◆ GOALS:
[1] Summarize the book description about the Bielski brothers in two sentences.
[2] Pick up the book description about the Bielski brothers after its final sentence and carry it forward.

◆ SELECTED TEXT:
Book Description
It is one of the most remarkable dramas of World War II -- untold until now.
In 1941, three young men -- brothers, sons of a miller -- witnessed their parents and two other siblings being led away to their eventual murders. It was a grim scene that would, of course, be repeated endlessly throughout the war. What makes this particular story of interest is how the survivors responded. Instead of running or capitulating or giving in to despair, these brothers -- Tuvia, Zus, and Asael Bielski -- did something else entirely. They fought back, waging a guerrilla war of wits and cunning against both the Nazis and the pro-Nazi sympathizers. Along the way they saved well over a thousand Jewish lives.

◆ SUPPLIED DATA:

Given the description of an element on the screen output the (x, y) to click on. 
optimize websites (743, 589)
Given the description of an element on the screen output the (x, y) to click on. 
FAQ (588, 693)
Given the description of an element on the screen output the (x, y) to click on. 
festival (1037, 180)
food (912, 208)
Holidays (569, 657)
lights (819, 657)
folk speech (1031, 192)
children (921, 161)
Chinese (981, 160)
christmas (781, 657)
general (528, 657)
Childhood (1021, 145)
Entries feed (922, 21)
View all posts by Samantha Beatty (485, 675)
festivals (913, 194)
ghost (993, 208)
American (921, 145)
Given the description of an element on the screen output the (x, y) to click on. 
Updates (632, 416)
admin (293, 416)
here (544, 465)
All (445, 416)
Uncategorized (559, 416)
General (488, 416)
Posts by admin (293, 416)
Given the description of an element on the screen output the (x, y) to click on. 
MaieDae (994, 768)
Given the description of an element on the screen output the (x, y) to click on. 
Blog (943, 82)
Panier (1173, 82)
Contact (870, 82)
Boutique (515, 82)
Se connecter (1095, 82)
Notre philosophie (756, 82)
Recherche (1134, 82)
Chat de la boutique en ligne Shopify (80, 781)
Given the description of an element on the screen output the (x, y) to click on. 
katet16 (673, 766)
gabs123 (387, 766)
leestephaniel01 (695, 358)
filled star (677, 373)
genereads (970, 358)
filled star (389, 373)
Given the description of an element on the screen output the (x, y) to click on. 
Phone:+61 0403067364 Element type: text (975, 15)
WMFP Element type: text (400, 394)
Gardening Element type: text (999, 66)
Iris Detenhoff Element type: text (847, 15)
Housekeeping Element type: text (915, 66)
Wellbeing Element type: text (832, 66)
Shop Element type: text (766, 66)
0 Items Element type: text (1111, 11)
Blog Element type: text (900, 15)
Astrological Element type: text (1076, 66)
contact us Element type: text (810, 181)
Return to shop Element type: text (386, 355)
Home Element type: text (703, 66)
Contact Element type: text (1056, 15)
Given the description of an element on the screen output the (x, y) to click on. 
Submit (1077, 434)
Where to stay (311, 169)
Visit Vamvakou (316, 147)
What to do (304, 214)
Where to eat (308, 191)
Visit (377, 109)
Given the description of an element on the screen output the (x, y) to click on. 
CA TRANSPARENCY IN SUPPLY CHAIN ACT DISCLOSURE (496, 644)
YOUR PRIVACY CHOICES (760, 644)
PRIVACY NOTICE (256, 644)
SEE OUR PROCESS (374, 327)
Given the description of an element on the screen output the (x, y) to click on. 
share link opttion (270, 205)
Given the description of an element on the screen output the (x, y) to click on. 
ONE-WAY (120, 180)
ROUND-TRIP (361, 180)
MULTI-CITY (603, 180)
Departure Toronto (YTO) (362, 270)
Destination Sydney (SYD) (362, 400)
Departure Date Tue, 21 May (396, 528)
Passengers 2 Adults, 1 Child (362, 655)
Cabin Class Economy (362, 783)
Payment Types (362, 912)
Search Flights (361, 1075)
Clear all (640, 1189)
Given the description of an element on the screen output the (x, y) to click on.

◆ TASK ANSWERS:
[1] In 1941, three brothers who were sons of a miller, Tuvia, Zus, and Asael Bielski, watched their parents and two other siblings being led away to their eventual murders. Instead of running, capitulating, or giving in to despair, they waged a guerrilla war against both the Nazis and pro-Nazi sympathizers, saving well over a thousand Jewish lives along the way.

[2]
Using their intimate knowledge of the dense forests surrounding the Belorussian towns of Novogrudek and Lida, the Bielskis evaded the Nazis and established a hidden base camp, then set about convincing other Jews to join their ranks. When the Nazis began systematically eliminating the local Jewish populations -- more than ten thousand were killed in the first year of the Nazi occupation alone -- the Bielskis intensified their efforts, often sending fighting men into the ghettos to escort Jews to safety. As more and more Jews arrived each day, a robust community began to emerge, a "Jerusalem in the woods." They slept in camouflaged dugouts built into the ground. Lovers met, were married, and conceived children. The community boasted a synagogue, a bathhouse, a theater, and cobblers so skilled that Russian officers would wait in line to have their boots reshod.
But as its notoriety grew, so too did the Nazi efforts to capture the rugged brothers; and on several occasions they came so near to succeeding that the Bielskis had to abandon the camp and lead their massive entourage to newer, safer locations. And while some argued in favor of a smaller, more mobile unit, focused strictly on waging battle against the Germans, Tuvia Bielski was firm in his commitment to all Jews. "I'd rather save one old Jewish woman," he said, "than kill ten Nazis."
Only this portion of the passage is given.